The only people who actually get rich by this scheme, of course, are the televangelists. Their people who send money get little in return but phony promises—and as a result, many of them turn away from the truth completely.
If the scheme seems reminiscent of Tetzel, that’s because it is precisely the same doctrine. (Tetzel was a medieval monk whose high-pressure selling of indulgences—phony promises of forgiveness—outraged Martin Luther and touched off the Protestant Reformation.)
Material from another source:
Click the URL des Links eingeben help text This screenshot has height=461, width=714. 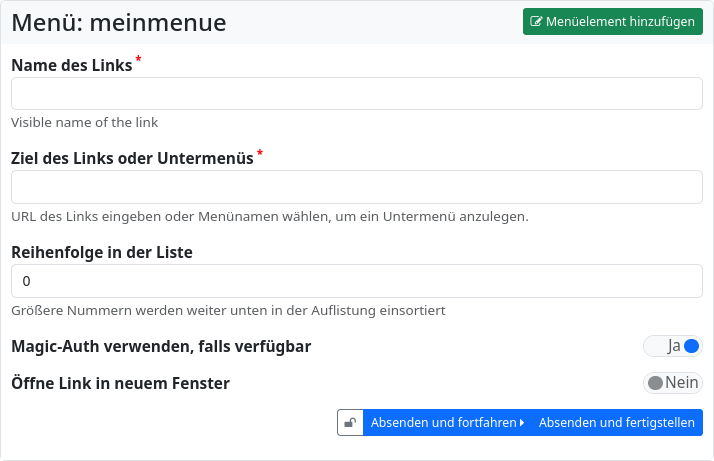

Like Tetzel, TBN preys on the poor and plies them with false promises. Yet what is happening daily on TBN is many times worse than the abuses that Luther decried because it is more widespread and more flagrant. The medium is more high-tech and the amounts bilked out of viewers’ pockets are astronomically higher. (By most estimates, TBN is worth more than a billion dollars and rakes in $200 million annually. Those are direct contributions to the network, not counting millions more in donations sent directly to TBN broadcasters.) Like Tetzel on steroids, the Crouches and virtually all the key broadcasters on TBN live in garish opulence, while constantly begging their needy viewers for more money. Elderly, poor, and working-class viewers constitute TBN’s primary demographic. And TBN’s fundraisers all know that. The most desperate people—”unemployed,” “even though I’m in between jobs,” “trying to make it; trying to survive,” “broke”—are baited with false promises to give what they do not even have. Jan Crouch addresses viewers as “you little people,” and suggests that they send their grocery money to TBN “to assure God’s blessing.”